### Task objective
Check every line of the data below for "agent". Copy each one that has it.

### Dataset excerpts
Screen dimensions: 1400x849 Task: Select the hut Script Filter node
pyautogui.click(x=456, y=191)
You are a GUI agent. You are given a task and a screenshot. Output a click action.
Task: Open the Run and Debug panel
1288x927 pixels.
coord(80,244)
...
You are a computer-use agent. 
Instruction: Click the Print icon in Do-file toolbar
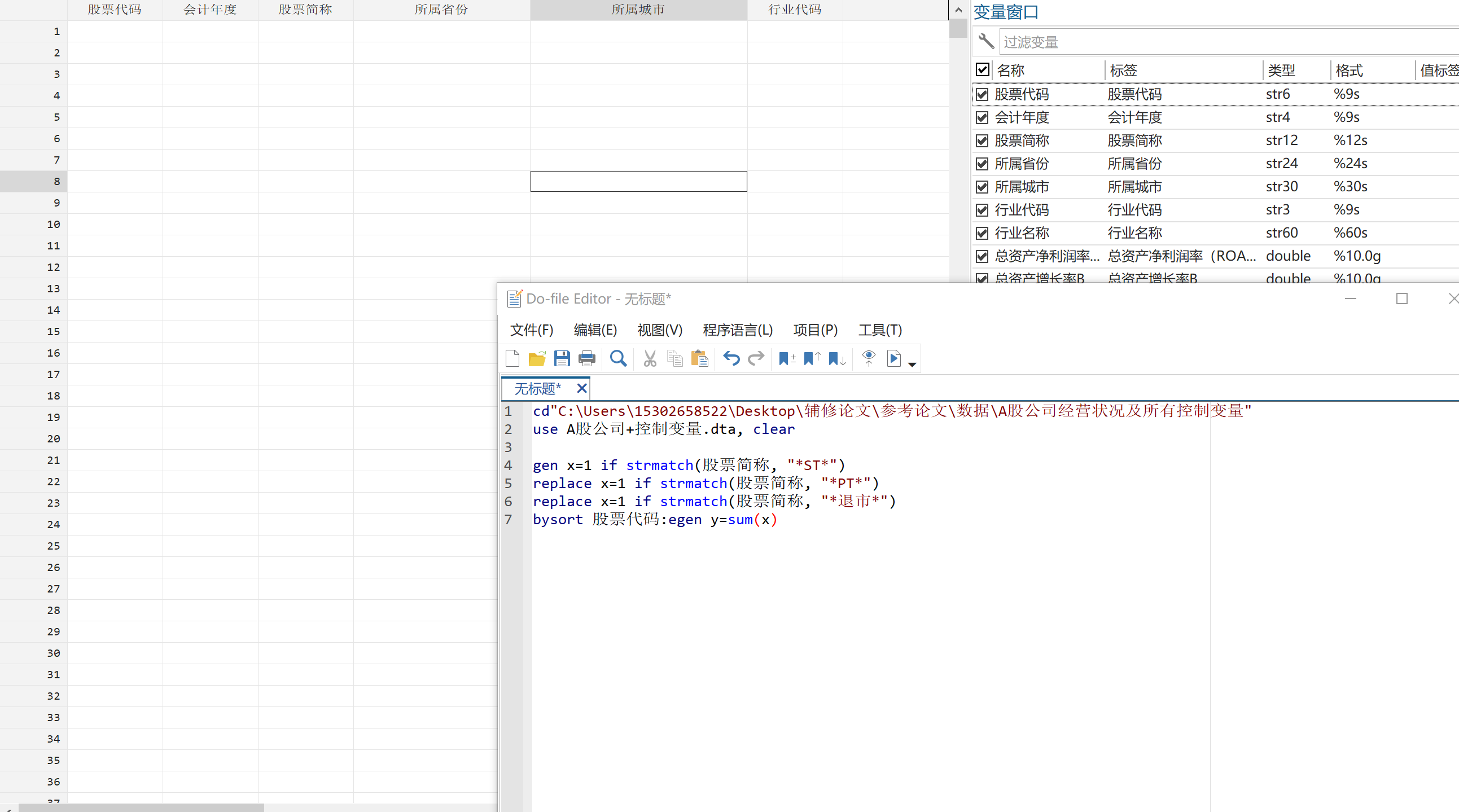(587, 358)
...
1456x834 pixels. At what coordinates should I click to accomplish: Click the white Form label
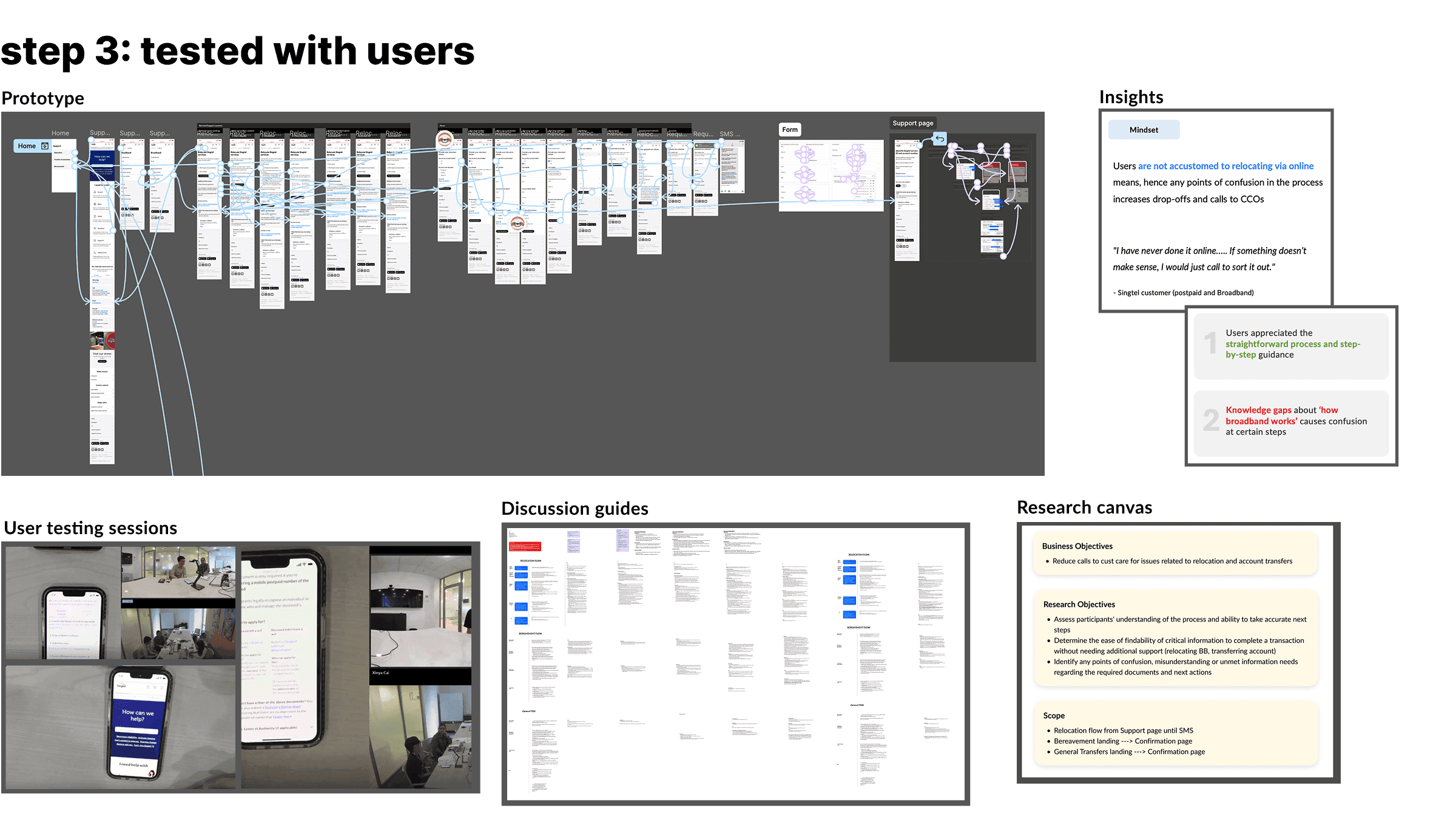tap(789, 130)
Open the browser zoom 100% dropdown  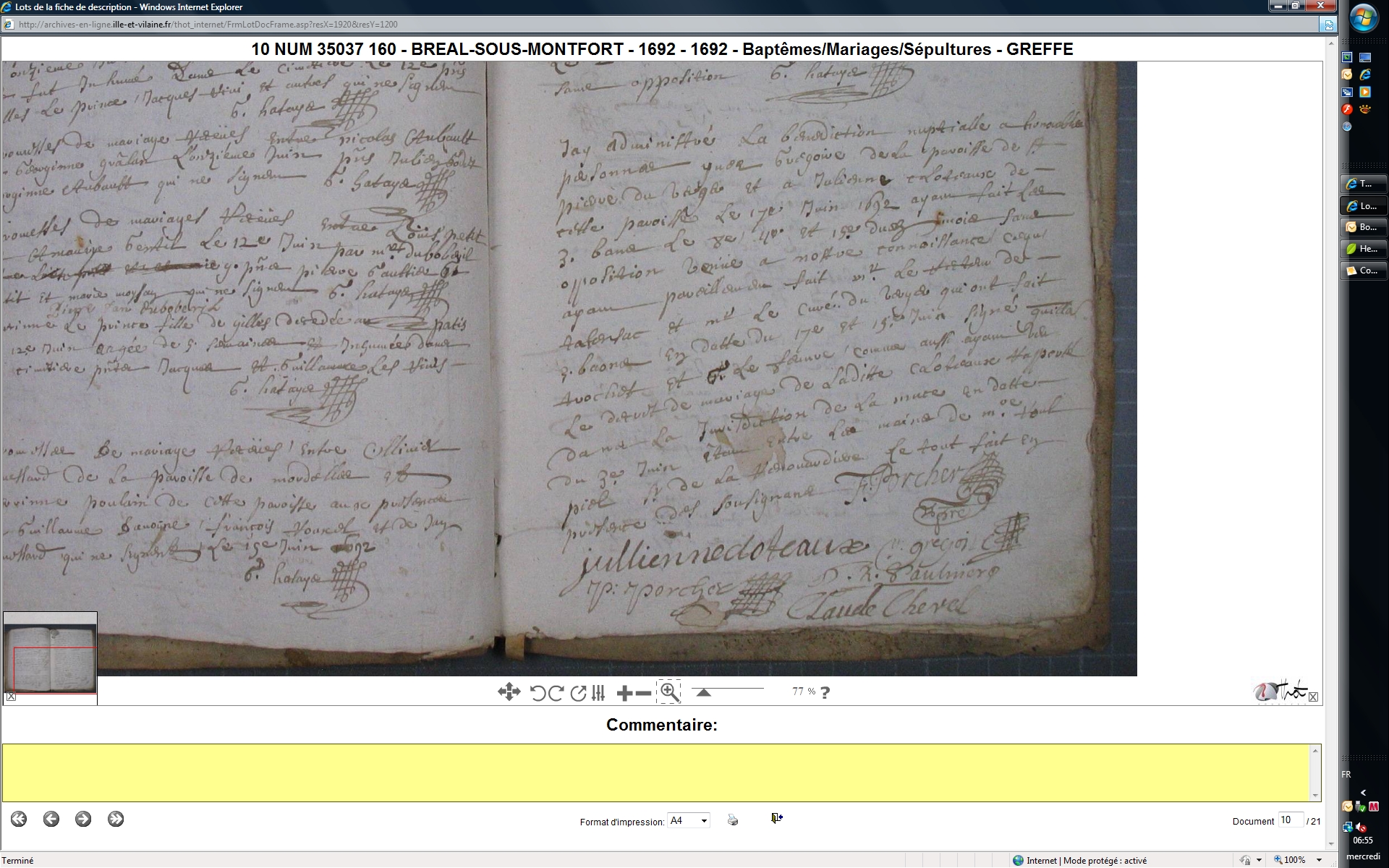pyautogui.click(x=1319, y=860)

### Reply to the exercise
You are a GUI agent. You are given a task and a screenshot. Output a click action.
You are a computer-use agent. 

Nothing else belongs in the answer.